T: How do you choose which ones go in the book and on the website and which ones don’t?

FW: I think of PostSecret as a collection of secrets that I share with people in three ways: I have the website, where I like to share “living secrets,” secrets that you go there and look at them and know somebody’s dealing with that in real time, just as you read it. So I like, in the books, to really think of that as storytelling. And in selecting people’s secrets I’m almost like an editor who takes different strips of film and puts it together to tell the storyline. And I also share the postcards at art exhibitions, where I get a chance to show hundreds of postcards, in a tangible way—where you can see the front, the back, and really see it as being part of something real.

T: Sounds amazing, actually. Do you have any idea of how many total you’ve received?

FW: Nearly 200,000.

T: Have you had any favorites, or any that have stuck with you?

FW: This is one I’m liking a lot. I picked this one up a couple of days ago from home and I carried it with me ’cause it kinda reminds me to be nice to people during my travels. [card reads “You were rude to me, so I sent your bags to the wrong destination.”]

T: Ha ha, I like that.

FW: So I think some of the postcards have lessons, you know? You can learn from them. So I read that every night at like one or two performances, and then it stays with me when I’m traveling on the airplanes. I’m always so sure to be kind to people; so I don’t get my luggage to end up in Antarctica.

T: Sounds like something I would do.

FW: I think that’s part of the appeal of the project—people do recognize themselves, or their family members, or their friends.

T: Have you ever gotten any really disturbing cards?

FW: I don’t know if I’d say “disturbing.” I wouldn’t describe it that way. But there are some that are extraordinary. This one says “everyone who knew me before 9/11 believes I’m dead.”

T: Wow.

FW: Like somebody who went to work at the World Trade Center and on that day, they didn’t go home, they moved someplace else and restarted their life.

T: So what do you do with all of the actual cards themselves?

FW: I keep them all. All the postcards are mailed to my home address. I read them all, I keep them all.
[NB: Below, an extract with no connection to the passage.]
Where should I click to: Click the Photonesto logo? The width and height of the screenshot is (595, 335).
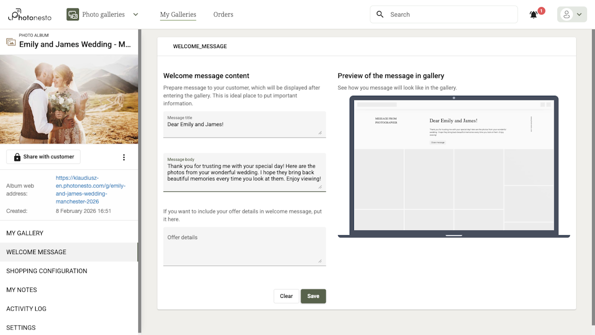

I keep them in those big Christmas decoration storage tubs that you buy from Home Depot.

T: Where do you keep the tubs?

FW: That’s a secret.

T: [laughs] Have you ever made your own card?

FW: I have. There’s one of my secrets in every book. It’s like Alfred Hitchcock—an appearance in every movie.

T: I noticed that on the PostSecret website you have information about rape and suicide hotlines. Is that because you get a lot of sad cards?

FW: I get a lot of heavy secrets; I think one of the reasons is if we have good news, we share it with people. It’s the bad news, that makes people feel ashamed, or stigmatized, at times, that’s a secret. So I think it’s natural to understand why so many of our secrets are of that nature.

T: Is there anything else that you think is important about the project, or its message?

FW: Well, one of the things I’ve learned is that all of us have a secret that would break your heart, if you just knew what it was. And I think that if we can remember that about each other, there’d be more understanding and compassion, and maybe more peace in the world.

T: Have you gotten any comments from the mailman, or anything?

FW: Her name’s Kathy—we’re on a first-name basis, Kathy and I. She puts these rubber bands around the postcards. Every day I get two stacks of postcards about this tall, with two rubber bands wrapped around each stack, almost like ribbons around a gift.

T: So while you’re away on this tour, who makes sure that these…?

FW: Yeah, they’re just piling up.

T: And once you get home, you have to just sit there and go through them.

FW: I’ll probably have two thousand to go through when I get home. But you know what? Secrets don’t get old. Like you would think that I’d be sick of it, but every day when I go to my mailbox, I still feel like a kid on Christmas morning, getting my secrets.

T: Have you ever worried about giving out your home address?

FW: I was a little concerned at first, but I really feel like I took this risk by trusting humanity in a sense, because the website’s been seen by a 100 million people, and four books are bestsellers, but I’ve never had a bad experience, so I feel like humanity hasn’t let me down.